「誰かにちょっと手伝ってもらえたら...」。そんな日常の困りごとを地域の住民同士で助け合い、解決する仕組みが宮津市にあります。
同じ地域住民の立場からご近所さんを手助け
「足元、気を付けてくださいね。ゆっくりでいいですよ」、階段の手すりにつかまりアパートの2階から降りてくる藤原映子さんに、協力者の水谷佳子さんが声をかけます。
介助するのではなく、水谷さんは階段の下から藤原さんをじっと見守ります。藤原さんが降りて来たちょうどその時に送迎サービスさんの車が到着、2人はそれに乗り込んで病院へと向かいました。水谷さんは、足の悪い藤原さんの通院に付き添う「かけはしさん」です。
水谷さんが参加しているのは、宮津市社協が2013年2月から行っている住民参加型在宅福祉サービス事業「暮らしのかけ橋」。参加している協力者は「かけはしさん」と呼ばれています。「暮らしのかけ橋」は、介護保険制度や既存のサービスなどでは対応できない「小さな困りごと」を抱えている住民と、それを手伝うかけはしさんをつなぎ、「一緒に」解決するというもの。重要なのは、「かけはしさん」はあくまで「ご近所さんを手伝う地域住民」という立場であり、「特殊な技能を持つサービスの提供者」ではない点です。
丁寧なヒアリングで地域の課題を収集
「暮らしのかけ橋」の利用を電話で社協に申し込むと、社協職員が依頼者宅を事前に訪問してヒアリングを行います。自宅を訪ねることは、依頼内容以外の課題にも気付く機会でもあり大切にしているそうです。

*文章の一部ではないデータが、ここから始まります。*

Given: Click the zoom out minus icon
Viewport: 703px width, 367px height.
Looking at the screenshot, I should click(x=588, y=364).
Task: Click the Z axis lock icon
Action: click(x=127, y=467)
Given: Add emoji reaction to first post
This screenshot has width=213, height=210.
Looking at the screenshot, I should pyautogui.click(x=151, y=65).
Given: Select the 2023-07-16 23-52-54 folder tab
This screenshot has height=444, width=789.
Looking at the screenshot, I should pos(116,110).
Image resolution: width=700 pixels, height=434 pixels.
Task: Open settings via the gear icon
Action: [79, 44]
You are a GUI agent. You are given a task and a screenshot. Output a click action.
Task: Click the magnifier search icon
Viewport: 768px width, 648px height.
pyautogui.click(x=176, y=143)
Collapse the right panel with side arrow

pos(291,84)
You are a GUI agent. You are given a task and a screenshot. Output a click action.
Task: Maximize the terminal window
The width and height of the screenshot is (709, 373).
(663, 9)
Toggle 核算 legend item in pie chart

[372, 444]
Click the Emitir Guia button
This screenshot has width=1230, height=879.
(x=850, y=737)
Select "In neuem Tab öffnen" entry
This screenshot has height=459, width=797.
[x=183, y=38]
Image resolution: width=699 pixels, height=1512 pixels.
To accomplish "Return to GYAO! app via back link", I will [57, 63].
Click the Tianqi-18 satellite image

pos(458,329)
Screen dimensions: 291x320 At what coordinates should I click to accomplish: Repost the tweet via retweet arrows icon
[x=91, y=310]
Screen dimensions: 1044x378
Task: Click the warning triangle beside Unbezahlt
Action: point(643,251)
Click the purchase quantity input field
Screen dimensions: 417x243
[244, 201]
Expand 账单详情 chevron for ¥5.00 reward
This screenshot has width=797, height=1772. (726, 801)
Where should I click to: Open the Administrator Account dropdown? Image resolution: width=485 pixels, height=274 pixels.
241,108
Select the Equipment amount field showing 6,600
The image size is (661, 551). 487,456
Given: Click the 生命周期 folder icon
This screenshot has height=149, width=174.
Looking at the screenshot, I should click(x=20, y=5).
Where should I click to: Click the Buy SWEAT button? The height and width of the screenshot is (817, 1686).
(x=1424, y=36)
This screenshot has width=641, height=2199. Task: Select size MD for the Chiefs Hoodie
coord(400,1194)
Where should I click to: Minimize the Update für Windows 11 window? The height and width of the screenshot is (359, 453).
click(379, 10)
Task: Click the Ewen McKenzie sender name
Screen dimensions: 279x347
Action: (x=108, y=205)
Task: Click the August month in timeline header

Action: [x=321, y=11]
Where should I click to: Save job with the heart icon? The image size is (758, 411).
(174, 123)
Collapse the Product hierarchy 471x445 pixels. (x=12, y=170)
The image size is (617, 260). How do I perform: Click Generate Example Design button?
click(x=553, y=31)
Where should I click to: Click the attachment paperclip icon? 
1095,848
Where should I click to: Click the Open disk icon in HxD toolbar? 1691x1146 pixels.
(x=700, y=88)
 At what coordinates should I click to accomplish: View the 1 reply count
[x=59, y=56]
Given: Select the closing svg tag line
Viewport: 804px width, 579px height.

「困っている人と社協のつながりをつくることと、多様な声をきめ細かく拾うこともこの事業の目的です」と専門員の上辻孝太さん。高齢化率が約35%という宮津市は、全国の高齢社会の問題を先取りしている地域と言われます。利用者への聞き取りを通じて、宮津の福祉における地域課題やサービスのあり方を考えるヒントを見付けたいと言います。
登録者は54人さまざまな関わり方が
依頼の大半はお年寄りからで、冒頭の藤原さんもその一人。買い物や通院の付き添いのほか、ゴミ出しやテレビを設置する手伝いも依頼したことがあるそうです。「転倒するのが恐くて、一人での外出を不安に思っていたところ、チラシを見て社協に電話しました。一人暮らしなので、誰かと話せるのも楽しみです」と藤原さん。
現在「かけはしさん」の登録者は54人。60代が多く、中には活動できる時だけでも手伝いたいという30~40代の人も。無理なく関われる人が多いほど、地域のつながりが広がりそうです。